> Problems
- 1) From the RepRap passage, reproduce the part that opens with the words containing "Although we're quick" and closes with "own 3D-printed parts.".
- 2) According to the RepRap passage, what technique does the machine employ?

> Page text

———

Although we're quick to point out that the nanotechnology scenarios developed by the CRN Task Force are not predictions, it's interesting to follow the news and see how some early elements we hypothesized are starting to take place.
Compare, for example, these highlighted scenarios with recent news items excerpted below...
Scenario #2 & RepRap Release
RepRap is short for replicating rapid-prototyper; it employs a technique called ‘additive fabrication’. The machine works a bit like a printer, but, rather than squirting ink onto paper, it puts down thin layers of molten plastic which solidify. These layers are built up to make useful 3D objects.
RepRap has, so far, been capable of making everyday plastic goods such as door handles, sandals and coat hooks. Now, the machine has also succeeded in copying all its own 3D-printed parts.

———

> Data records
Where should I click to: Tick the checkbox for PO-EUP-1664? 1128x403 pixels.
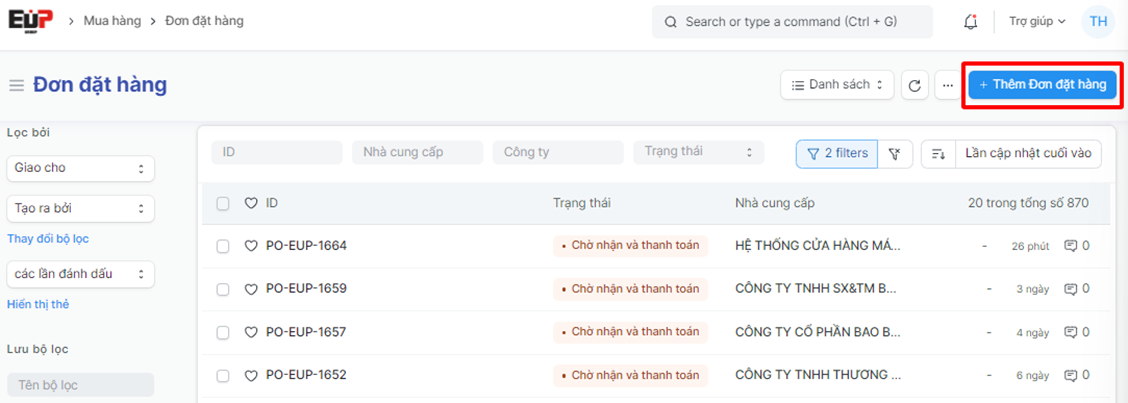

———

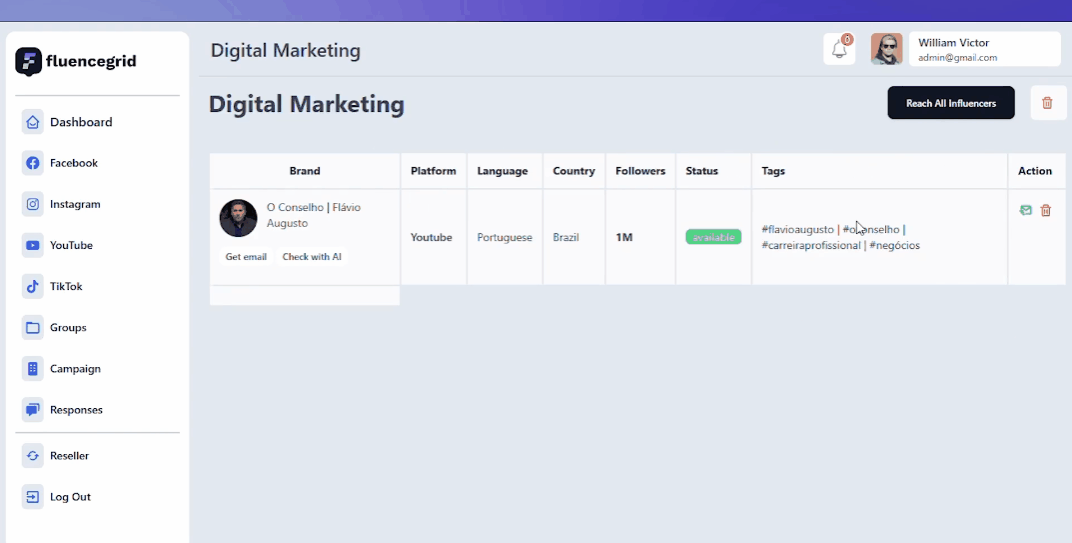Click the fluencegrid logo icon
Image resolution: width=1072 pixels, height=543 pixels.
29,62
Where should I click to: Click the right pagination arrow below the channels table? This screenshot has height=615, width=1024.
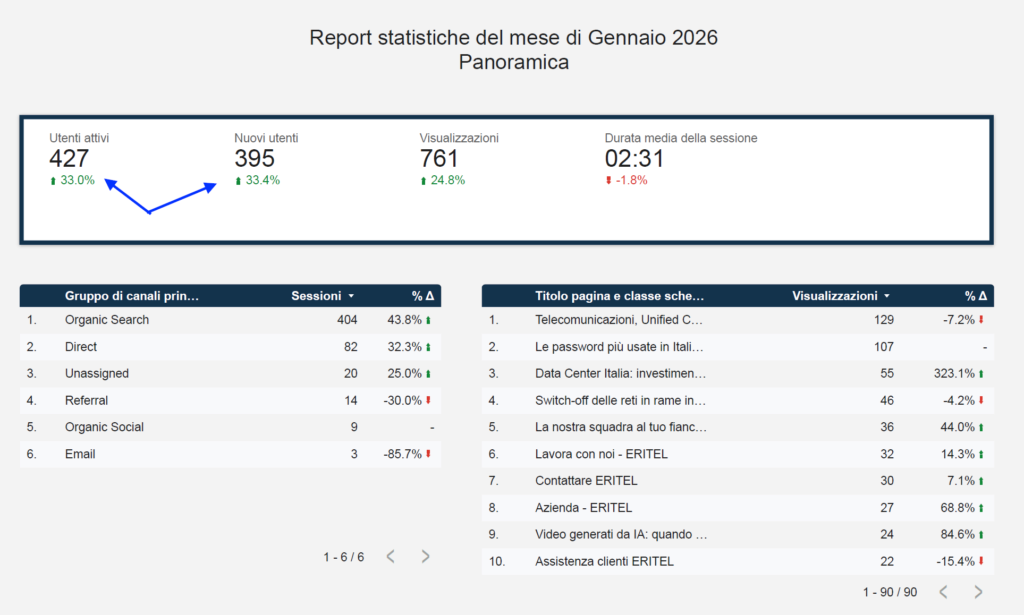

———

> Expected answers
- 1)
Although we're quick to point out that the nanotechnology scenarios developed by the CRN Task Force are not predictions, it's interesting to follow the news and see how some early elements we hypothesized are starting to take place.
Compare, for example, these highlighted scenarios with recent news items excerpted below...
Scenario #2 & RepRap Release
RepRap is short for replicating rapid-prototyper; it employs a technique called ‘additive fabrication’. The machine works a bit like a printer, but, rather than squirting ink onto paper, it puts down thin layers of molten plastic which solidify. These layers are built up to make useful 3D objects.
RepRap has, so far, been capable of making everyday plastic goods such as door handles, sandals and coat hooks. Now, the machine has also succeeded in copying all its own 3D-printed parts.

- 2) Additive fabrication.